介護の現場だけの法則ではありません。
人が集まって何かをやったときに、起こってくる法則性です。
なので、「建設の現場」や「トラックや運送の現場」でも共通で、労務災害にも同じことが言えてます。
重大事故「人の生死にかかわる重大事故」が1件発生する背景には、生死にかかわるほどではないけれど具体的に損害・被害が発生してしまった事故が29件潜んでいるのではないですか?ということです。
さらに、具体的な被害・損害は発生していないものの「危なかったぁ~」「ヒヤッとした」「ハッとした」「ドキッとした」「ビックリした」ということが300件あったといわれてます。
この考え方ですが、どういうことかといいますと、
転倒が300回起こったら、1件重大な事故が発生してしまう!!
ということ法則性ではありません。
もしくは、私個人が300回ドキッとしたらそろそろ危ない!ことでもありません。
どういうことかといいますと、
「同じ原因を持つようなことが積み重なっていった場合には・・・」
ということです。
例えば、同じ転倒事故であった場合としても、
私が利用者に履き物を履き替えていただこうと思って一緒に付き添いながら歩いていました。

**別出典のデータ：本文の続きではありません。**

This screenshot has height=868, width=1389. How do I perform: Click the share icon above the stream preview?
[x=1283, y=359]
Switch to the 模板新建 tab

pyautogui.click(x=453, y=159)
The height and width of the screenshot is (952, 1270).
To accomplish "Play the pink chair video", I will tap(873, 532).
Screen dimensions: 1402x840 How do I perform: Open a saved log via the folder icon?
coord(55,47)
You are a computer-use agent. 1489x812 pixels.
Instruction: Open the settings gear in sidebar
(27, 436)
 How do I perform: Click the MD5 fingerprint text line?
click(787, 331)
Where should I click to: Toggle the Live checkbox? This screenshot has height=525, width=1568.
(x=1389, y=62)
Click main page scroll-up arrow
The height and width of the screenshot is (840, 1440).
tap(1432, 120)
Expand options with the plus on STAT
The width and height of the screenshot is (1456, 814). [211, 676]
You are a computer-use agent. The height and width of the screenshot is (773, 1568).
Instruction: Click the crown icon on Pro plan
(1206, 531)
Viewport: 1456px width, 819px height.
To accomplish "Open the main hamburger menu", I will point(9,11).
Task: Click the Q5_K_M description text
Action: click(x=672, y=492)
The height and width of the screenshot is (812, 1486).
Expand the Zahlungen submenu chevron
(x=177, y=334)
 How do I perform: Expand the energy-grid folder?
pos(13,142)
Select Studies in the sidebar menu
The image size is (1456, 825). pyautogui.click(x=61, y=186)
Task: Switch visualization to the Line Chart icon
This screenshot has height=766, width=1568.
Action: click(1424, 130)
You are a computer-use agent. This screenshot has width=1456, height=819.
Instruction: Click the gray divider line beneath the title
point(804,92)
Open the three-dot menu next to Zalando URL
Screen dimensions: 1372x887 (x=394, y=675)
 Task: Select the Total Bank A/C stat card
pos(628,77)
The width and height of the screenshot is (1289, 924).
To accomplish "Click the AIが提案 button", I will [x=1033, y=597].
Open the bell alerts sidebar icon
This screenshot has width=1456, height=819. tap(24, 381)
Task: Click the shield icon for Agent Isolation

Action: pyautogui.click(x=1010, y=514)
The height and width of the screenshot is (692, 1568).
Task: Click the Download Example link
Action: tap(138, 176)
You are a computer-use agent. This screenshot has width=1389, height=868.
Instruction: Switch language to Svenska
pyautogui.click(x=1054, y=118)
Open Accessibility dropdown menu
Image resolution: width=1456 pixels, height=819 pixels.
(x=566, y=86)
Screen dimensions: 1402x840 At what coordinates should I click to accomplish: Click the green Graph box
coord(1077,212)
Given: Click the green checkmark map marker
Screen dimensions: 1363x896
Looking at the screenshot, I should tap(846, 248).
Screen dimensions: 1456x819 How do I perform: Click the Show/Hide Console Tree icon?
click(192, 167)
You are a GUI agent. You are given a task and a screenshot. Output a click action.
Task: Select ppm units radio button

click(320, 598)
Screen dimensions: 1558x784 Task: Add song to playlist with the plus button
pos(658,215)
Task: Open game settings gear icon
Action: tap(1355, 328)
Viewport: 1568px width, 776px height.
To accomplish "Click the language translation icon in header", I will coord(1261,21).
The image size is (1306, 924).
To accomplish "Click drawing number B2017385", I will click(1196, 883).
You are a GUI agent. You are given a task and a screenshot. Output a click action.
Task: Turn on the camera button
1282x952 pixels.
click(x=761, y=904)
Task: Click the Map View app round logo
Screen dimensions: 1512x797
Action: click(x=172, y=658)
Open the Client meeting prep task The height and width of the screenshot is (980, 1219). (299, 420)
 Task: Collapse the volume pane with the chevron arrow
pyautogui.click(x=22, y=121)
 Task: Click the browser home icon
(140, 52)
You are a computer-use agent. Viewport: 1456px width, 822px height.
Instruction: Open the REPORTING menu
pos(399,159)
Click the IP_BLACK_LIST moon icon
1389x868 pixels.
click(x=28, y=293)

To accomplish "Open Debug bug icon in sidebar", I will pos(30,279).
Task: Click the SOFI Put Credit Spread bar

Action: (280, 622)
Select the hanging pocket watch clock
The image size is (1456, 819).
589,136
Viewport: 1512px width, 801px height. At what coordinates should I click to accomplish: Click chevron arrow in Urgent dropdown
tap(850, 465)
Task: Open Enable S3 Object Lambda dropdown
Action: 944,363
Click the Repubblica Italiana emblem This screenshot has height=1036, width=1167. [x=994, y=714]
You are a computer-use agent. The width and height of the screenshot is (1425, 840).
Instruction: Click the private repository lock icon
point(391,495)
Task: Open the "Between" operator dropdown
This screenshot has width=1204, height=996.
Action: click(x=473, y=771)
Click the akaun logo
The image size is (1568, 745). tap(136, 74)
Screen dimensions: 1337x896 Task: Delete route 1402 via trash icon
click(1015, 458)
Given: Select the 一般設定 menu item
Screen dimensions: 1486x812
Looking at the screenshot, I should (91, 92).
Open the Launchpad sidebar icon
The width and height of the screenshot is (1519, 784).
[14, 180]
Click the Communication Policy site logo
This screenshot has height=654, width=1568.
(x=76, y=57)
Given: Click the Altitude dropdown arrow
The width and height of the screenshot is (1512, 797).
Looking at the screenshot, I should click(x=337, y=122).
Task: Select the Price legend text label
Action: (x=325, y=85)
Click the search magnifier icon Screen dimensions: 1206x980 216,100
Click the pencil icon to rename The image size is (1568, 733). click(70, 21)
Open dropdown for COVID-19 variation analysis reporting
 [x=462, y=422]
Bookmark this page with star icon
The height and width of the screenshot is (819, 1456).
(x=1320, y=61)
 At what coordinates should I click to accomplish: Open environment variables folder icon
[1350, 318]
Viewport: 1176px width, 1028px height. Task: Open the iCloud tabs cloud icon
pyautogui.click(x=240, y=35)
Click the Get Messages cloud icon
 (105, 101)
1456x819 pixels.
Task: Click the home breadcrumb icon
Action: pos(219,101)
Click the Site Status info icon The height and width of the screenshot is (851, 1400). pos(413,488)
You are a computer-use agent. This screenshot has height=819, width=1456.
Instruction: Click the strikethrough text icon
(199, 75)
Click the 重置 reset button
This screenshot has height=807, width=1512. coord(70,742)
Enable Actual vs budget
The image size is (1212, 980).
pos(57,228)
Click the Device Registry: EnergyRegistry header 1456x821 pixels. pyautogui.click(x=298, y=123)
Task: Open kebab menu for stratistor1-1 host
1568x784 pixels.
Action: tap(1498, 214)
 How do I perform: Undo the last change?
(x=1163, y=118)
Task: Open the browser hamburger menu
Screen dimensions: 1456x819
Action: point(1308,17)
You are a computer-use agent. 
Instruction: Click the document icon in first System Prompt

あと少しだなと思いながら、(当然、目を離してしまうとマズイので)利用者とお話をしながら介助をしていました。
そうすると、後ろから大きな声をかけられました。
「ちょっと待って!!」
「何ですか?」
ビックリして振り向いた隙に利用者が転倒してしまったというケース。
「私が目を離したから転倒してしまった」
私の落ち度で転倒1件ということではないです。
実は、このような事故が起こってしまった原因にあるのは何ですか?
という考え方です。
何かというと、今回のケースでいけば、
「ちょっと待って!」
と、歩行介助中で目を離してはいけない人に対して後から驚かせるような大きな声をかけたということが原因です。
こういうことが積み重なっていくと・・・。
原因の問題です。
例えば私がこの事故で落ち込んでいるときに、
また別の日に同じことがあっても振り向かないと思います。
介助が終わってから
「何ですか?」
と聞くと思います。
私自身の2回目の事故は防げると思いますが、
私ではなく、他の人にその方が同じように声をかけたらどうでしょう。
また転倒事故が起きてしまうかもしれません。
そういうことが積み重なっていくと・・・ということです。
いろんな事故やヒヤリハットがあるかもしれませんが(実際にはあります)、いろんな事故報告書やヒヤリハットを拝見させていただいて分析をすることがあるのですが、そうすると類型は違うのに、なんか同じニオイがするなぁというものが出てきます。
それが原因です。
その原因を捕まえていって、対策をすることによって「重大事故」を遠ざけていくことができます。
いろんな事例が集まってくる中で、原因を探しやすいですし、実際に転倒したのか、しそうだったのか、何もなかったけどヒヤッとしただけなのかとか、いろんなことがあるかもしれませんが、ヒヤリハットや事故関係やそういったものに対する敏感な皆さんのアンテナが事故防止にとても重要です。